I found it in the Preface of Kipling’s ‘Life’s Handicap,’ and it appears not to have the standard meaning of nevertheless as discussed in How to use 'even so'? Here is an extended quote for context. Kipling is talking to a man named Gobind. "Even so" occurs five parapgraphs down.
‘And what,’ said Gobind one Sunday afternoon, ‘is your honoured craft, and by what manner of means earn you your daily bread?’
‘I am,’ said I, ‘a kerani – one who writes with a pen upon paper, not being in the service of the Government.’
‘Then what do you write?’ said Gobind. ‘Come nearer, for I cannot see your countenance, and the light fails.’
‘I write about all matters that lie within my understanding, and of many that are not. But chiefly I write of Life and Death, and of men and women, and Love and Fate according to the measure of my ability, telling the tale through the mouths of one, two, or more people. Then by the favour of God money accrues to me that I may keep alive.’

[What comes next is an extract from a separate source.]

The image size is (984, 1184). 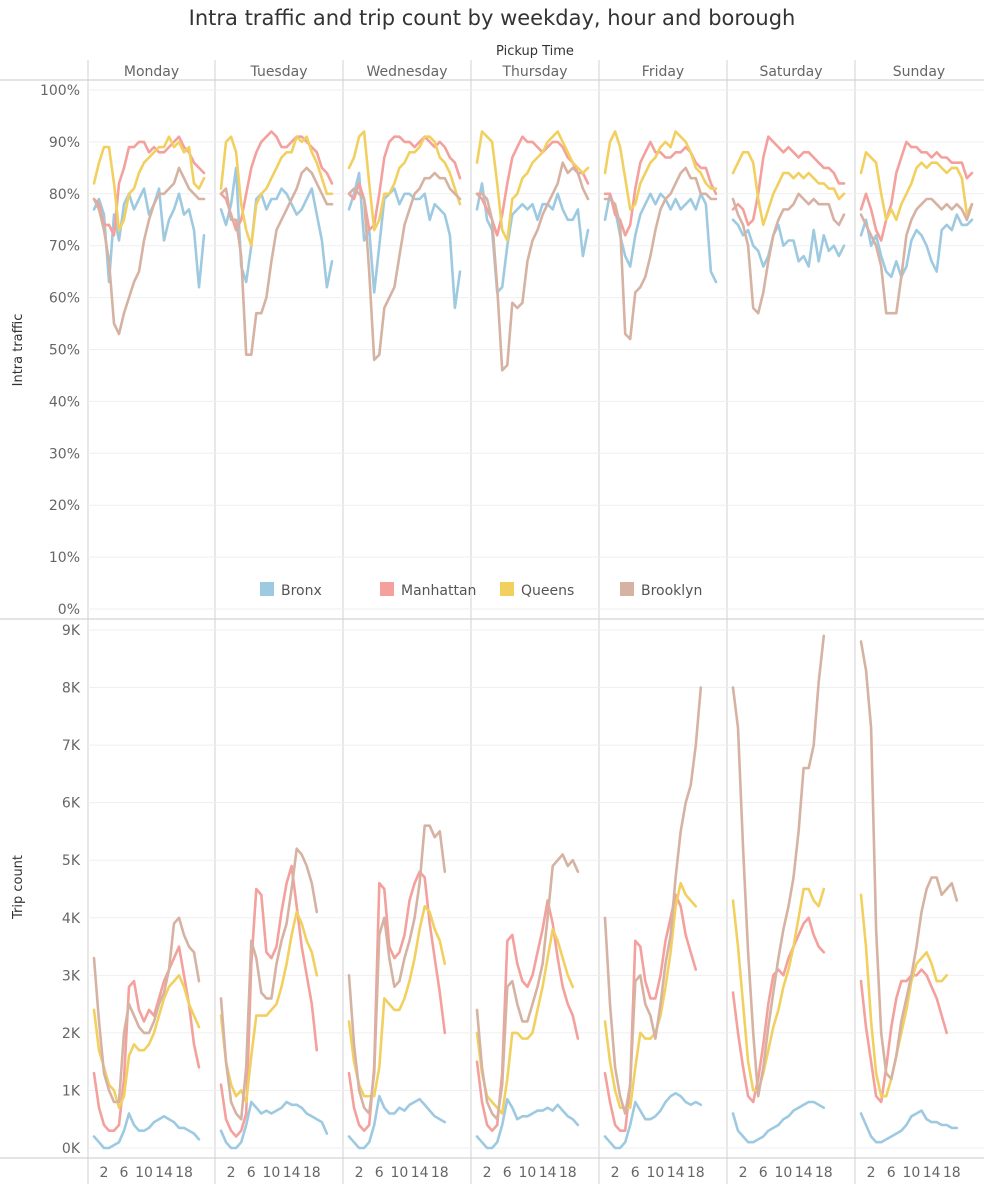 What do you see at coordinates (72, 1149) in the screenshot?
I see `y-tick-label: 0K` at bounding box center [72, 1149].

'Even so,' said Gobind. 'That is the work of the bazar story−teller; but he speaks straight to men and women and does not write anything at all. Only when the tale has aroused expectation, and calamities are about to befall the virtuous, he stops suddenly and demands payment ere he continues the narration. Is it so in your craft, my son?'
Yes, it is a full stop after “ ‘Even so,’ said Gobind.” So it looks a thought it means something other than “nevertheless” or “that being the case." Can anyone help?
There is another instance in the same book, in “Little Tobrah. Little Tobrah has just mentioned a little sister. Then it goes:
‘She who was found dead in the well?’ said one who had heard something of the trial. ‘Even so,’ said Little Tobrah gravely. ‘She who was found dead in the well.’
In this case, I think it clearly means “yes” or “exactly.” Can anyone help me with the first quote? Kipling often puts unusual, somewhat archaic, I think, constructions in the mouth of Indians. It is possibly the case here.